* _Collected data_
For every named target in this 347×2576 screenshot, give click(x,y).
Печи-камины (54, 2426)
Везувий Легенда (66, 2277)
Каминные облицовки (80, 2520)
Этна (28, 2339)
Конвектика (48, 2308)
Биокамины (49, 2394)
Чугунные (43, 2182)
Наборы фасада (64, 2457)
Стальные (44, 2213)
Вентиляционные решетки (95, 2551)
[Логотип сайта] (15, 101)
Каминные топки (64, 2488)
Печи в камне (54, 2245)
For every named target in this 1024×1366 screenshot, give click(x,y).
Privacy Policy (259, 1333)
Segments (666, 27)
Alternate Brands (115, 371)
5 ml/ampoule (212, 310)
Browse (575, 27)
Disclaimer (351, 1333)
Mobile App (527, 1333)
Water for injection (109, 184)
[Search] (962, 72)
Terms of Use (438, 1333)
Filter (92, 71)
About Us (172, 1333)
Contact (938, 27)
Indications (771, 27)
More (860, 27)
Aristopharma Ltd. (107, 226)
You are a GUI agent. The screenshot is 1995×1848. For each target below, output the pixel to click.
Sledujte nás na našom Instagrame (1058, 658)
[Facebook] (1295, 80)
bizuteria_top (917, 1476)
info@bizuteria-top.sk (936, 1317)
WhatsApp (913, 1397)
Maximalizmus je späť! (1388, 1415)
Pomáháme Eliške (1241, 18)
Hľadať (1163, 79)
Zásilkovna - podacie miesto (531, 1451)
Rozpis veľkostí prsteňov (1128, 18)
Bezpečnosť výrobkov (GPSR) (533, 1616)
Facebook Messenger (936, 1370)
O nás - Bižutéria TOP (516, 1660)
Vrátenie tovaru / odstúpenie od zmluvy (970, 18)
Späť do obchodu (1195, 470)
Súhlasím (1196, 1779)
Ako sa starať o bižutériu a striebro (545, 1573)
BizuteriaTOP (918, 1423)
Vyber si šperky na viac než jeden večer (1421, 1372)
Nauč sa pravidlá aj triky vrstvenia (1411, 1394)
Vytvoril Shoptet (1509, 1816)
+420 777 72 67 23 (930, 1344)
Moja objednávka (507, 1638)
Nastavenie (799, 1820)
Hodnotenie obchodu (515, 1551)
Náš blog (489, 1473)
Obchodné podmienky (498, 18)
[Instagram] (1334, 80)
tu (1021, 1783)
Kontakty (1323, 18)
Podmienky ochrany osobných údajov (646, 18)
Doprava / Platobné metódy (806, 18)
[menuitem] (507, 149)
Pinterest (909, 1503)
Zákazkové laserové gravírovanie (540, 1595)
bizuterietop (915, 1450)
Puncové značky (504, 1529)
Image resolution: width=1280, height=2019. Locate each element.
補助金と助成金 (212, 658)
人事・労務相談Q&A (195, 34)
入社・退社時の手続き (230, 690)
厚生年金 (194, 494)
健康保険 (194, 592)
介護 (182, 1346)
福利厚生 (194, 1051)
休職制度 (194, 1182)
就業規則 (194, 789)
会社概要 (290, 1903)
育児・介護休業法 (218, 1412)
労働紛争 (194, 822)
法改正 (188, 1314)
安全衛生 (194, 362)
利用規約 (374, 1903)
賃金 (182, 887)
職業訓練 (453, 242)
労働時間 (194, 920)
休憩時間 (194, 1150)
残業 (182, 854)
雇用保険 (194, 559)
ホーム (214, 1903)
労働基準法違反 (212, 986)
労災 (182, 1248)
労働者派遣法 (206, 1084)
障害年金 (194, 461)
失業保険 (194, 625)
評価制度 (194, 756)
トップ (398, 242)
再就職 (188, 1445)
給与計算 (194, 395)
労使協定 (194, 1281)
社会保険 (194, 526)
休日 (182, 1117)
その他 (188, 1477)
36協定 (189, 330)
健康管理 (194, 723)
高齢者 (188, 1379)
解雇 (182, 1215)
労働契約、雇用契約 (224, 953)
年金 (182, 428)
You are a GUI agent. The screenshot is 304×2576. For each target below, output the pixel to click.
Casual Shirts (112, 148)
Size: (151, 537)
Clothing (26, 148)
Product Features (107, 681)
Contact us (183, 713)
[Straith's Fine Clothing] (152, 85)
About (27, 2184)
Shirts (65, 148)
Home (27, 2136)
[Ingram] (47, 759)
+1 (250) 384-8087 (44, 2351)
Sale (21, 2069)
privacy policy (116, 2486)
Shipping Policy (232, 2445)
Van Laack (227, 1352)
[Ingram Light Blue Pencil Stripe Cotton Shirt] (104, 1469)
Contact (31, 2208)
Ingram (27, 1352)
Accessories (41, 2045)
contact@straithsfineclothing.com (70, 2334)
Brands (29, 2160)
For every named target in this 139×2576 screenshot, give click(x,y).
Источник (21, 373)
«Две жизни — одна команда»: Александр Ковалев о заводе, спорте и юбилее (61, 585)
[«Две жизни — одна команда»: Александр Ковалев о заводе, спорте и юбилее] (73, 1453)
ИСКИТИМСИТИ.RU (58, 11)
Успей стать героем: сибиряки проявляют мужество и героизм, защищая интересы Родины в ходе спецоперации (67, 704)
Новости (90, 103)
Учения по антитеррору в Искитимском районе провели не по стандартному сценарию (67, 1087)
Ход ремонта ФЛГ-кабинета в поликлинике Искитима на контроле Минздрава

* _Action item_
Your answer must be every line from the entries that contains the string "Ковалев", copied as it stands.

* _Exercise result_
«Две жизни — одна команда»: Александр Ковалев о заводе, спорте и юбилее (61, 585)
[«Две жизни — одна команда»: Александр Ковалев о заводе, спорте и юбилее] (73, 1453)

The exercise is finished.